Mary-Dulany James (born February 1, 1960) is an American politician who has represented District 34 in the Maryland Senate since 2023. She was previously a member of the District 34A in the Maryland House of Delegates for sixteen years, representing Harford and Cecil Counties along the U.S. Route 40 corridor. Mary-Dulany James represented district 34A, formerly district 34, for 16 years having first been elected in 1998.

In 2014 and 2018, James unsuccessfully ran for the Maryland Senate in District 34. In 2022, she launched her third bid for the state senate seat, this time defeating Deputy Secretary of the Maryland Department of Disabilities and former state delegate Christian Miele in the general election.

Early life, education, career
James was born in Baltimore, Maryland, to father William S. James, then a state senator for Harford County, and mother Margaret James, a homemaker. She grew up and still lives on her family's farm in Harford County, and attended Havre De Grace High School and the University of Maryland, College Park where she earned a B.S. in psychology with honors in 1981. James attended the University of Maryland School of Law, earning a Juris Doctor degree with honors in 1986. While studying for the bar exam, she clerked for Judge Edward Skottowe Northrop in the U.S. District Court for the District of Maryland. She was admitted to Maryland Bar in 1986. She worked for law firms in Baltimore, then set up her own practice in Harford County where she lived.

James ran for the Maryland House of Delegates in 1998, seeking to replace one of two outgoing state delegates in District 34 (Mary Louise Preis and Nancy Jacobs, both of whom ran for state senate).
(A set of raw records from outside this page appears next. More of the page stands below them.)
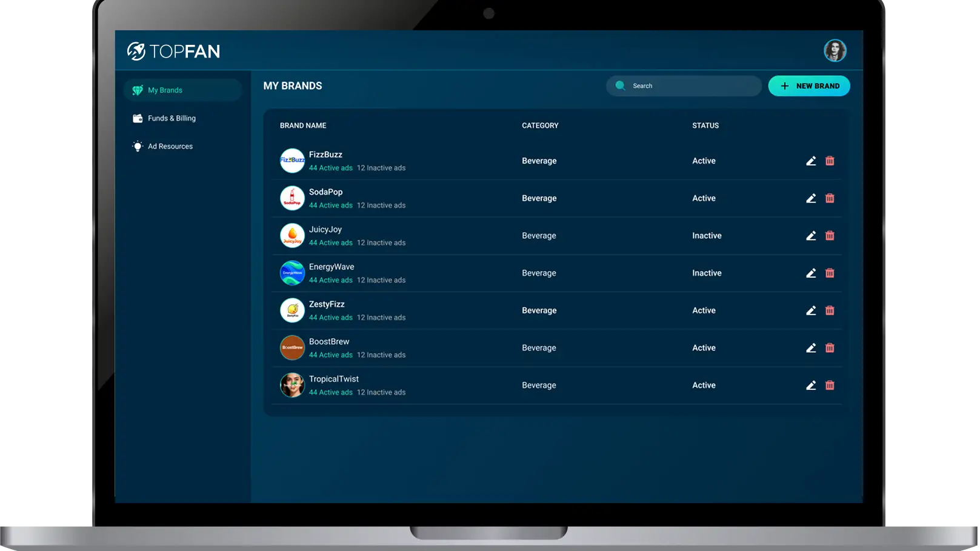980x551 pixels.
Task: Delete the SodaPop brand with trash icon
Action: pos(830,198)
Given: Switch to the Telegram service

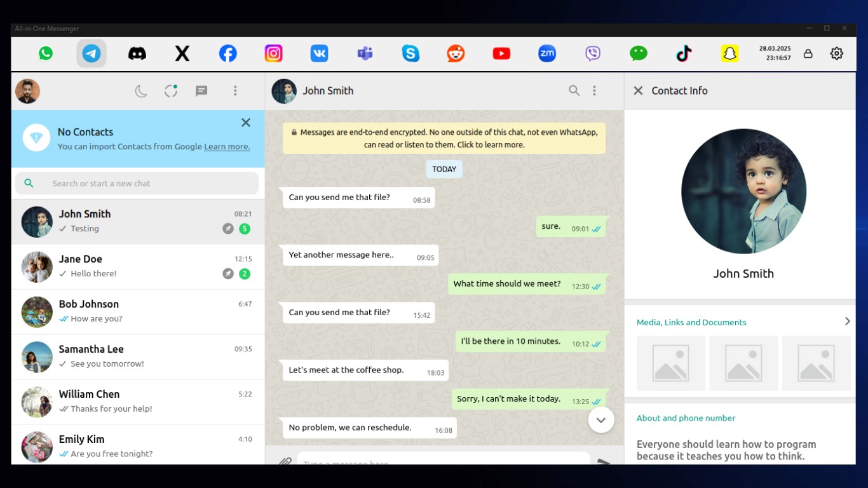Looking at the screenshot, I should 91,53.
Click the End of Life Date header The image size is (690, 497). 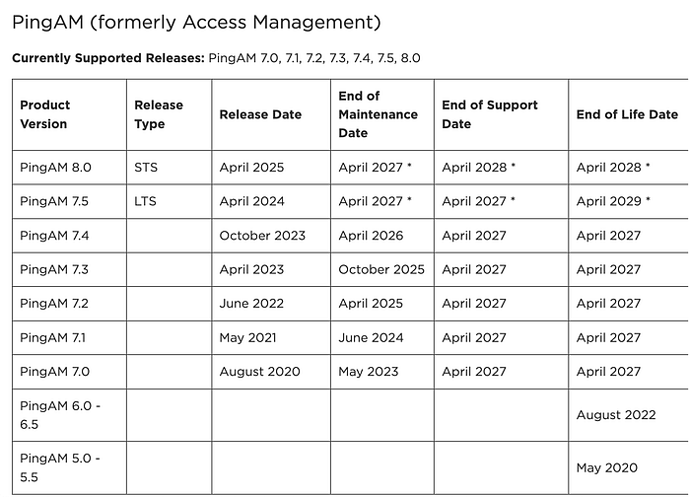[627, 115]
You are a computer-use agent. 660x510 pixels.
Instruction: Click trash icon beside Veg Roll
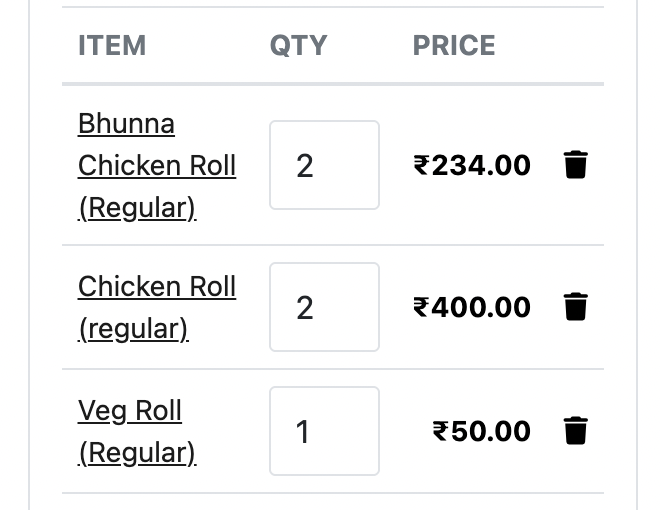[575, 431]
She won the Democratic primary with 22 percent of the vote, and later won the general election on November 3, 1998, with 18 percent of the vote.

Political career

Maryland House of Delegates
James was elected to the House of Delegates on November 3, 1998, representing District 34 (Harford County). James was re-elected to the newly redistricted District 34A (Harford and Cecil counties) in November 5, 2002, and was subsequently re-elected in 2006, and 2010.

Committee assignments
Member, Appropriations Committee, 1999-2014
oversight committee on personnel, 1999–2003
oversight committee on program open space & agricultural land preservation, 1999–2002
vice-chair, transportation & the environment subcommittee, 2003–2006, member, 1999–2006
chair, oversight committee on pensions, 2003–2006, member, 2003-2014
chair, health & human resources subcommittee, 2007-2014
Joint Subcommittee on Program Open Space and Agricultural Preservation, 2003–2015
Special Joint Committee on Pensions, 2003–Present, house chair, 2003–2006
Member, Joint Committee on Base Realignment and Closure, 2007–2011
Member, Joint Committee on the Chesapeake and Atlantic Coastal Bays Critical Area, 2003–07
Chair, Harford County Delegation, 2001–02, vice-chair, 1999–2000
Member, Maryland Green Caucus, 1999-2014
Member, Women Legislators of Maryland, 1999–2015, co-chair, legislative committee, 2005–2015
Member Maryland Rural Caucus, 2002-2014
Maryland Bicycle and Pedestrian Caucus, 2003-2014
Maryland Veterans Caucus, 2005-2014
Member, National Conference of State Legislatures 
Member, economic development, trade & cultural affairs committee, 2005–2007
Member, labor & economic development committee, 2007–2015

Maryland Senate

Elections

2014

In June 2013, James said that she was considering a run for the Maryland Senate in District 34, after state senator Nancy Jacobs said she would not run for re-election in 2014. At the time, James was the only Democratic member of the Harford County delegation. James filed to run for the state senate seat in November 2013, and faced former state senator Art Helton in the Democratic primary, who she defeated in the June 2014 primary election by a 2-to-1 margin. She faced Republican challenger Bob Cassilly in the general election, and sought to position herself as an independent Democrat, noting her votes against gas- and sales-tax increases. James was defeated by Cassilly in the general election on November 3, 2014, receiving 42.7 percent of the vote to Cassilly's 57.2 percent.

2018
In 2018, James filed to run for the Maryland Senate in District 34, seeking a rematch between her and incumbent state senator Bob Cassilly. She faced former state delegate Barbara Osborn Kreamer in the Democratic primary election, which she won by a 3-to-1 margin. James lost to Cassilly in a tight general election on November 6, 2018, receiving 49.7 percent of the vote to Cassilly's 50.1 percent, or by a 189 vote margin out of 48,788 votes cast.

2022
In January 2022, James launched her third bid for the Maryland Senate in District 34, seeking to succeed state senator Bob Cassilly, who ran for Harford County executive in 2022. She defeated state delegate Mary Ann Lisanti in the Democratic primary election on July 19, 2022, by a 2-to-1 margin, and faced Republican challenger Christian Miele in the general election.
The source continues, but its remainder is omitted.